One golden rule: choose a tone. Never let your default tone become your tone. Consider what will work for you in relation to your key audiences audiences. And for Pete’s sake – stand out.

How formal will you be? How sophisticated will your language be? How specific or obtuse will your references be? Will you sound jaded, knowing, ironic? Will you be angry, friendly, outraged, caring, urgent?

Will you presume that your reader has some insider knowledge or that they are a newcomer to your issue?

Do you engage the reader with direct questions? Do you write more words or fewer? Do you tell stories and use humour? Did you notice that we’re using this tone as we speak?

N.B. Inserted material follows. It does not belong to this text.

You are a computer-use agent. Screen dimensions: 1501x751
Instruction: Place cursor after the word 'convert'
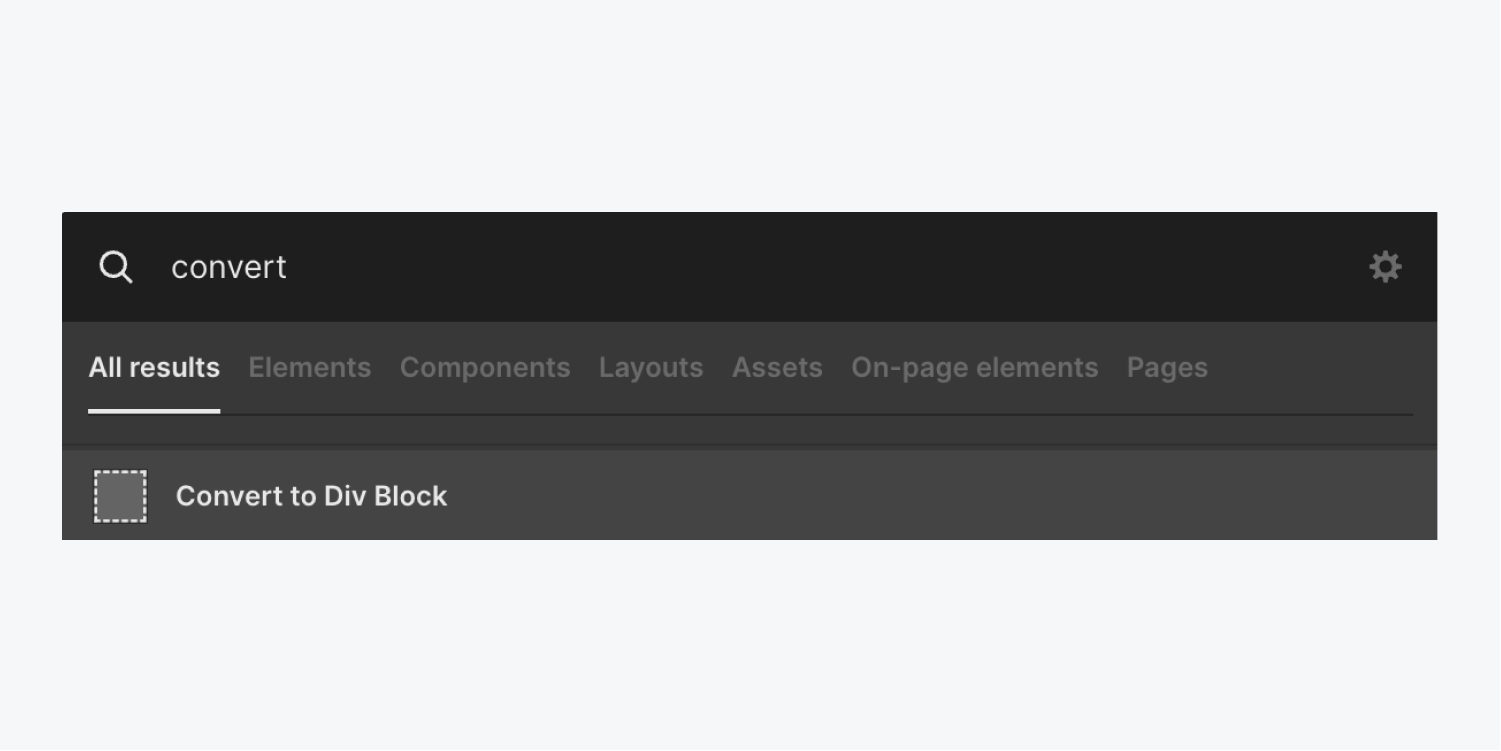click(x=289, y=267)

Tone is created by more than words. Headlines, images and captions go a long way to establishing your tone. People who will never be paid to write for a living can detect a tone within a paragraph or two.

Of course your choice of what to write about and the priority each issue receives is a key way to convey your personality. Do you focus on changes to legislation and regulation – or focus on a client’s story? Are you deeply detailed or short and sweet?

There’s no one right tone. Just the one that works best for you in relation to your key audiences for the medium that you are using at the time.

copywriting advice

Oh puh-lease!

When organisations get their tone wrong it hurts them. You’ve all heard of airbnb, the website allowing people to rent out their spare rooms in exchange for money. Well airbnb is in hot water. Owners corporations don’t like strangers in their apartments and more importantly tax-hungry state governments in America want to tax airbnb’s users the way they tax hotel.

(Commonly referred to as bed taxes, each hotel night booked attracts a few dollars tax for government. So far airbnb has just ignored this.)

This is a threat to the airbnb juggernaught, so its hired lobbyists, rebranded and started a campaign to persuade lawmakers of airbnb’s deep worthiness.

The 5 year old company may be valued at $ 18 billion but it claims that deep down it’s a community. (If it were a community not a business this place would be free.)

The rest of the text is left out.